A Potenza convegno su Sviluppo possibile per la Basilicata e il Mezzogiorno

“I conflitti non aiutano nessuno ed il vero banco di prova sarà la manovra di fine anno. Bisogna passare da un contratto di governo a un contratto per il lavoro e l’industria.” Risalta dal Park Hotel di Potenza il messaggio nei confronti della guida gialloverde del Paese da parte del presidente di Confindustria, Vincenzo Boccia. L’occasione nel corso dell’evento “Lo sviluppo possibile: idee per la Basilicata e il Mezzogiorno”, promosso dal Rotary Club del capoluogo lucano, Confindustria Basilicata e Fondazione “Faustino Somma” per avanzare riflessioni e proposte sui temi cruciali per il futuro del territorio. “Priorità alle infrastrutture – ha dichiarato Francesco Somma, presidente Rotary Club Potenza – per recuperare il passo e connettersi alle Regioni limitrofe.”
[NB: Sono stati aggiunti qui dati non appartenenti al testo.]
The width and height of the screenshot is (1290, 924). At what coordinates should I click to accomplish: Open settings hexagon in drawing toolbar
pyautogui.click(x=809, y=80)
Dinanzi al gotha politico e datoriale lucano, non poteva passare inosservata l’assenza del governatore Vito Bardi, ufficialmente a Milano ma che i bene informati danno al riparo da strumentalizzazioni per l’attesa del varo sulla giunta entro il primo consiglio regionale del 6 maggio.

Tra gli interventi, anche alla luce delle più complessive dinamiche economiche nazionali e delle numerose sfide che l’Italia ha di fronte, evidenziato il ruolo che deve avere la Basilicata dei prossimi anni: da uno sviluppo sempre mancato al definitivo salto verso asset strategici sull’occupazione, imprese, competitività e attrattività del territorio. Oltre all’ amministratore delegato di Invitalia, Domenico Arcuri, a rilevare la necessità di fare sistema è stato il presidente di Confindustria Basilicata, Pasquale Lorusso.